_EXTRACT_.
- - - - -

The Fantasy Sports Association (FSA) is a trade group that was found in 2006 to advance the interests of the fantasy sports industry.  It folded in 2010, leaving the Fantasy Sports Trade Association as the industry's only trade group.

Mission
The association is charged with promoting the fantasy sports industry, providing consulting services to its members, and strategic advice to organizations interested gaining value from fantasy sports. Like other industry trade associations, the FSA focuses on:
 increasing the economic value of the industry
 growing the number of participants, sponsors, products, and services
 conducting industry research
 operating industry conferences 
 lobbying for the industry 

The FSA's mission is similar to the mission of the Fantasy Sports Trade Association, which was founded in 1999.

- - - - -

_MATERIAL SUPPLIED_.

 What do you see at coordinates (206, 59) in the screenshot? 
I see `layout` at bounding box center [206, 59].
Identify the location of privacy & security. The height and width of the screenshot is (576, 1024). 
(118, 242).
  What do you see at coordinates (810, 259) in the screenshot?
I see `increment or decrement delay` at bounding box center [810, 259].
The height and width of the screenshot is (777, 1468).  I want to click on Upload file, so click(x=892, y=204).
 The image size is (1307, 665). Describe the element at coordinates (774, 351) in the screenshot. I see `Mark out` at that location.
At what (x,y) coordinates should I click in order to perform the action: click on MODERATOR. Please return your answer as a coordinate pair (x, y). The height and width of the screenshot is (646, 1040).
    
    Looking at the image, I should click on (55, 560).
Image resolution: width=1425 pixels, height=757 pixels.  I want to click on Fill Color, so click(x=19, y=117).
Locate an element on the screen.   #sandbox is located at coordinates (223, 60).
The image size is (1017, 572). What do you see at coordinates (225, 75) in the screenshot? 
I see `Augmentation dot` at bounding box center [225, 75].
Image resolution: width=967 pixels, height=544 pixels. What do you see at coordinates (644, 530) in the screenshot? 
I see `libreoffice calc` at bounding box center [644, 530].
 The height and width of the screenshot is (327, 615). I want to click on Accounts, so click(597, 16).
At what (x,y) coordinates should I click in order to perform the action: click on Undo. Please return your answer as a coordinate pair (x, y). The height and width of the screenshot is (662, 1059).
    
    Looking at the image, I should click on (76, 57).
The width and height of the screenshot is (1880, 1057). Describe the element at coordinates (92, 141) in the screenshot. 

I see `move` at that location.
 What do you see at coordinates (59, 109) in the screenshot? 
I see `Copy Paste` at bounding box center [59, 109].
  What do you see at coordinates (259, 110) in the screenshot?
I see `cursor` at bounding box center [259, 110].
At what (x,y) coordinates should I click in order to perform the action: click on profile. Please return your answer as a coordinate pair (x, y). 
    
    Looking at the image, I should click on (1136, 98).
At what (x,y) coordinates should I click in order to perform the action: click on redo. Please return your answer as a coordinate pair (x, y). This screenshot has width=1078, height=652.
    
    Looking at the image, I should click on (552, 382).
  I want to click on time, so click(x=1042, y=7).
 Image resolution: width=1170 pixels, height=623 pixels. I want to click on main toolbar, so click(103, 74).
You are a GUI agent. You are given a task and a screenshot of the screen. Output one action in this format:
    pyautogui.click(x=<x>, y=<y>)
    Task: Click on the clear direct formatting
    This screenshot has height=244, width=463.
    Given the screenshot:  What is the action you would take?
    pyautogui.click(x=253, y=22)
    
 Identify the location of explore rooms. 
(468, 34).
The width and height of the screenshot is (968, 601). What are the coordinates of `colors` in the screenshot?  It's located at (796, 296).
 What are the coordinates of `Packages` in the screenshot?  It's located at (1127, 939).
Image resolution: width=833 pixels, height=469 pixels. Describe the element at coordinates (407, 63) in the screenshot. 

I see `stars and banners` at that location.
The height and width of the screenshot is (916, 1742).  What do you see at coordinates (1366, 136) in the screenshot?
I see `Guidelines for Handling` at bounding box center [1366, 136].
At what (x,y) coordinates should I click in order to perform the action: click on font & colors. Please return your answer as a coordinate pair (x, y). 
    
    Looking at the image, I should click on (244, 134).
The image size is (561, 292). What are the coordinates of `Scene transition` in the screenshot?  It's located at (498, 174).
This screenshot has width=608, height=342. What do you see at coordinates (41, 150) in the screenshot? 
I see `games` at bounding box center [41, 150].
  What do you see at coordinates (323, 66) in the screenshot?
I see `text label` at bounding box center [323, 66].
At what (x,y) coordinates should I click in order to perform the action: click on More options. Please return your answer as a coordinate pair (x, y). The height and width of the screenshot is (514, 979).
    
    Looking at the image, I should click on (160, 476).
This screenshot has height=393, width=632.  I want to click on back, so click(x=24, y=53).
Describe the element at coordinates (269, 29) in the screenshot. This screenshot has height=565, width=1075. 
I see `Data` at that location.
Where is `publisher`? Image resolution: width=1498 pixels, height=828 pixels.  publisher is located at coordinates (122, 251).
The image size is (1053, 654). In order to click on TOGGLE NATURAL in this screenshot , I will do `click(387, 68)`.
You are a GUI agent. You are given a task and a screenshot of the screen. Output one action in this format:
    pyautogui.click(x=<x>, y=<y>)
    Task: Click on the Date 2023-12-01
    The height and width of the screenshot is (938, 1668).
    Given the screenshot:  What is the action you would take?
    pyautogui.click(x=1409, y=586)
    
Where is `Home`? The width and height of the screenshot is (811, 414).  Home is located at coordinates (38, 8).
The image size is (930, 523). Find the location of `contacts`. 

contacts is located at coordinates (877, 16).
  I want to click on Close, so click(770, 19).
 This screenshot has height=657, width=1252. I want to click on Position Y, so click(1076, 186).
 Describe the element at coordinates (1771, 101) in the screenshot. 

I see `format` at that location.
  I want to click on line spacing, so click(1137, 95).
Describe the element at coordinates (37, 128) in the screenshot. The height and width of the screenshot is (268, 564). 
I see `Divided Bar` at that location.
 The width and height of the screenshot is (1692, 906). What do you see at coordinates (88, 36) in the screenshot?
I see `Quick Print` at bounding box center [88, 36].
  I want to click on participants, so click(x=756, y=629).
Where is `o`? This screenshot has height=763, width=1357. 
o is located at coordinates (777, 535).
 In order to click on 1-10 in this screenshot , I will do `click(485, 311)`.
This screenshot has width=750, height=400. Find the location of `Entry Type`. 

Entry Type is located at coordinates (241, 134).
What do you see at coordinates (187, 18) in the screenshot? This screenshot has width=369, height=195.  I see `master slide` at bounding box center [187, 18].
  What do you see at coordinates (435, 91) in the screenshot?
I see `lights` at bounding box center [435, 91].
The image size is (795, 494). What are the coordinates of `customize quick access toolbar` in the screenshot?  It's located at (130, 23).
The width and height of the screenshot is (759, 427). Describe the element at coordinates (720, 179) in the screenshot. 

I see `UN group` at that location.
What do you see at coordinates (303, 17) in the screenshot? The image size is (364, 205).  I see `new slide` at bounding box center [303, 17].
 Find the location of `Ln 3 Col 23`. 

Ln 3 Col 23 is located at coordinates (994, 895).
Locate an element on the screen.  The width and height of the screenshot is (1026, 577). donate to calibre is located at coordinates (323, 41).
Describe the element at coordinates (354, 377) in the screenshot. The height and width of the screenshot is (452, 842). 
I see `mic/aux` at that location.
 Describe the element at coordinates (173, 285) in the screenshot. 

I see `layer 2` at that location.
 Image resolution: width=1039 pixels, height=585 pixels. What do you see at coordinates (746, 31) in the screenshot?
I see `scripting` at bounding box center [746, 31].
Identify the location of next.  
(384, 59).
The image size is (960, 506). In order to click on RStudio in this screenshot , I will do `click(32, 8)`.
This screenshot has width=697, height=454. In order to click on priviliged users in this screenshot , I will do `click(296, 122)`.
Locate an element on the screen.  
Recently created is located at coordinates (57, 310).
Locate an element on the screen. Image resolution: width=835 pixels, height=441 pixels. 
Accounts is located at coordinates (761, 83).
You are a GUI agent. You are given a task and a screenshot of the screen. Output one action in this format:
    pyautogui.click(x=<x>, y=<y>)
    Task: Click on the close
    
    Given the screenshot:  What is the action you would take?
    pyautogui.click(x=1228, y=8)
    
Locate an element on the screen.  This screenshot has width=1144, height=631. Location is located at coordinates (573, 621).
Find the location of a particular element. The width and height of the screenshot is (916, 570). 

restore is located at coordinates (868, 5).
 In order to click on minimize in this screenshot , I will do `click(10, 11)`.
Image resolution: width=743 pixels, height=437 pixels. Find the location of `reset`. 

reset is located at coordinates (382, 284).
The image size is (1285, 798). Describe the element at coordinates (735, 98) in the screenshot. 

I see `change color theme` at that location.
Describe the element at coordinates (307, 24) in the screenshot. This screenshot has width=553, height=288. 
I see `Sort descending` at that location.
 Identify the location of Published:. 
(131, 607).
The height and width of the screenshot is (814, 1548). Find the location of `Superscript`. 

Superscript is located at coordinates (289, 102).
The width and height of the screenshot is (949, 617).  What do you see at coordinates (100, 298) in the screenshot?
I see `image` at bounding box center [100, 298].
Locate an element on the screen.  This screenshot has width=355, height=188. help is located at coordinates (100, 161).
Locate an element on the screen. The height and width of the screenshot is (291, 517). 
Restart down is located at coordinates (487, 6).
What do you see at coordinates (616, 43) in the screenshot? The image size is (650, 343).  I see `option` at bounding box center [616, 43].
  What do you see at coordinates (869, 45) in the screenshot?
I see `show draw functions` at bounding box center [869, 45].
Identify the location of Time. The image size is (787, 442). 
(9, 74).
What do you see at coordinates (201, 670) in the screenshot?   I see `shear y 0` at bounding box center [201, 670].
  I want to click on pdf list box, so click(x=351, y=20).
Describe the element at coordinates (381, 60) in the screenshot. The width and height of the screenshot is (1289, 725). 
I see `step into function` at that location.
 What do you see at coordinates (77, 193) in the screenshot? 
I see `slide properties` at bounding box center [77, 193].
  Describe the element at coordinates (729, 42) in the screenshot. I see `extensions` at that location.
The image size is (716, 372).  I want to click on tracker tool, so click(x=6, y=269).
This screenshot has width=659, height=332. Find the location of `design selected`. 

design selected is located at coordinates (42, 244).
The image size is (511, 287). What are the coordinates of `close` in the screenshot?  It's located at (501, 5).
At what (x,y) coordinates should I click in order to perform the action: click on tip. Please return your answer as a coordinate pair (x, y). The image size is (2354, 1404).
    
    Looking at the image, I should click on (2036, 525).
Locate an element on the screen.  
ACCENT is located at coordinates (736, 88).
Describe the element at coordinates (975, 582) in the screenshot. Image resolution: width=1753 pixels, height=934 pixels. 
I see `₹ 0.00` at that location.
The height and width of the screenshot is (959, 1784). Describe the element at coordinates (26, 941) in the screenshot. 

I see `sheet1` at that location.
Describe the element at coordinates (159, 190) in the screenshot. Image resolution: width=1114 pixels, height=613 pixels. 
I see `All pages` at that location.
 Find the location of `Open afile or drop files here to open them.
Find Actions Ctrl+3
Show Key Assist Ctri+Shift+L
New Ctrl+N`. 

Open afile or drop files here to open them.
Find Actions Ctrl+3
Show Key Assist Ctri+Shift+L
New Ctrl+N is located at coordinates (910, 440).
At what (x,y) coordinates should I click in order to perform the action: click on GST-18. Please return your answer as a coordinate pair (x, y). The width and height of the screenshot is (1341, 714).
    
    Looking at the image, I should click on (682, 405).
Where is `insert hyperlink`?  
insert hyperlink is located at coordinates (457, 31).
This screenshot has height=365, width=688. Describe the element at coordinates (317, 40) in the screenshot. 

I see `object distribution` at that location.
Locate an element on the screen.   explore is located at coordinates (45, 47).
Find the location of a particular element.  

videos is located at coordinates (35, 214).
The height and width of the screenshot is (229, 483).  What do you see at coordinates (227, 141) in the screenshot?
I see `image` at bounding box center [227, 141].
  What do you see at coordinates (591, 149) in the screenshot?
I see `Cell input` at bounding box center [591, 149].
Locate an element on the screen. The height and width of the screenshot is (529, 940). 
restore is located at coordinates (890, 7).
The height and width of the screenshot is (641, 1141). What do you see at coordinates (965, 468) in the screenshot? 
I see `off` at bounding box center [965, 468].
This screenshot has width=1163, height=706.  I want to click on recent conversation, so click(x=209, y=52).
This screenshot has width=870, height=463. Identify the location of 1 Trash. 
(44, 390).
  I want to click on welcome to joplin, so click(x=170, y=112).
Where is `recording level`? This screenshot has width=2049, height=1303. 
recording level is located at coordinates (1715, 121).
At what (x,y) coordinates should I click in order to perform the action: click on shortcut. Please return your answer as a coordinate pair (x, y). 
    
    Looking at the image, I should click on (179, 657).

- - - - -

_EXERCISE AIM_.
From the passage on the Fantasy Sports Association, extract the portion starting with "The Fantasy Sports Association" and going on through "founded in 1999.", reproduced word for word.

_EXERCISE SOLUTION_.
The Fantasy Sports Association (FSA) is a trade group that was found in 2006 to advance the interests of the fantasy sports industry.  It folded in 2010, leaving the Fantasy Sports Trade Association as the industry's only trade group.

Mission
The association is charged with promoting the fantasy sports industry, providing consulting services to its members, and strategic advice to organizations interested gaining value from fantasy sports. Like other industry trade associations, the FSA focuses on:
 increasing the economic value of the industry
 growing the number of participants, sponsors, products, and services
 conducting industry research
 operating industry conferences 
 lobbying for the industry 

The FSA's mission is similar to the mission of the Fantasy Sports Trade Association, which was founded in 1999.